The * symbol no longer represents the repetition of the character in front of it, but represents any character of any bit. A character represents an arbitrary character. The ^ symbol does not represent the beginning of the line, but represents the reverse.
(2) LS lists a file that starts with A~h and is not at the end of. txt, and the wildcard is [a-h]*. [^txt]*. "^" means reverse, and the meaning of the "[]" symbol is the same as that in regular expressions.
(3) The regular expression is only preceded by the use of the escape character in the curly brace, that is, \{\} is used to limit the number of matching characters, while the {} symbol in the wildcard represents a set of expressions such as {[A-h]*.txt, a?. log} is satisfied [A-h]*.txt or a?. Log of all files, {} within the expression is or the relationship.

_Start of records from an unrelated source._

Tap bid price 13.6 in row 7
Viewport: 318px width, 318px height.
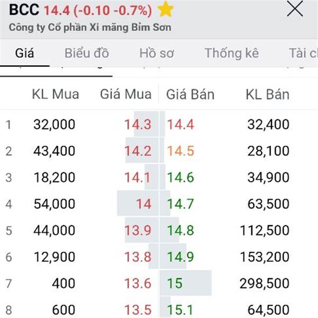click(138, 284)
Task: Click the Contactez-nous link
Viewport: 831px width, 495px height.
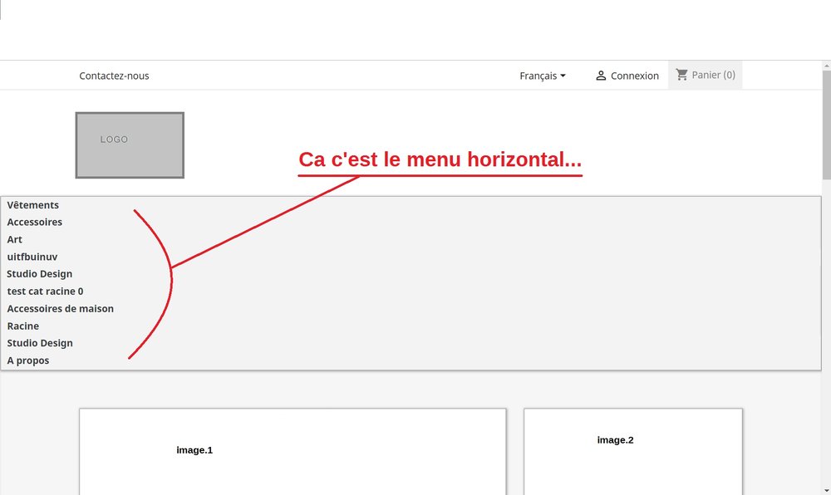Action: pyautogui.click(x=114, y=76)
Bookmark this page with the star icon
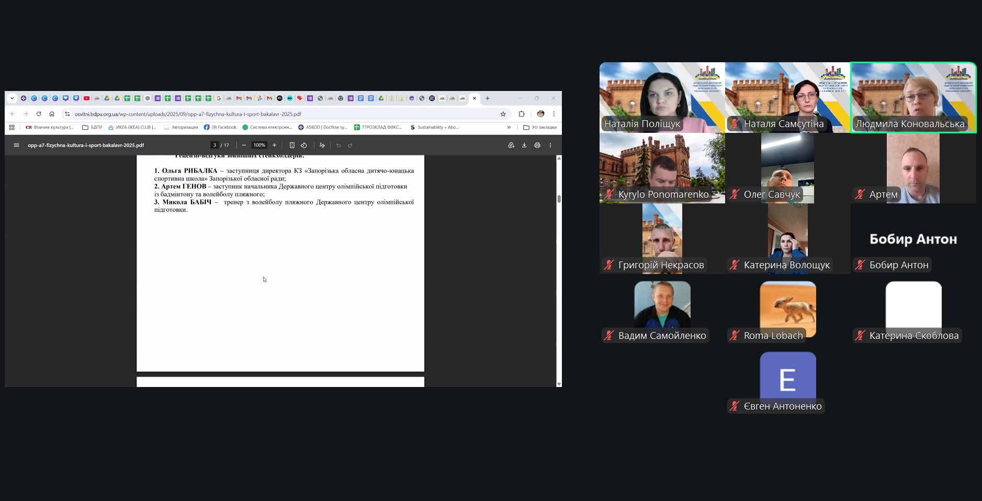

(4) Internal variable Globignore saves the collection of file names that are ignored when the wildcard,?, *, [], {}, ^ five symbols, and Globignore variables form all of the shell's wildcard content.
(5) The need to search a large number of files or directories to match and output, high CPU and memory requirements, hackers enter file names that contain wildcard characters intentionally allowing the server to repeatedly and continuously perform a wildcard may cause a denial-of-service attack, so the server restricts the number of times the wildcard function is performed, and restricts the wildcard characters that a user enters each time.
Third, summary
(1) The shell does not support regular expressions, and its wildcard characters are not exactly the same as the symbolic meanings in regular expressions.
(2) A simple introduction to shell programming, and other more content later in the development of further detailed.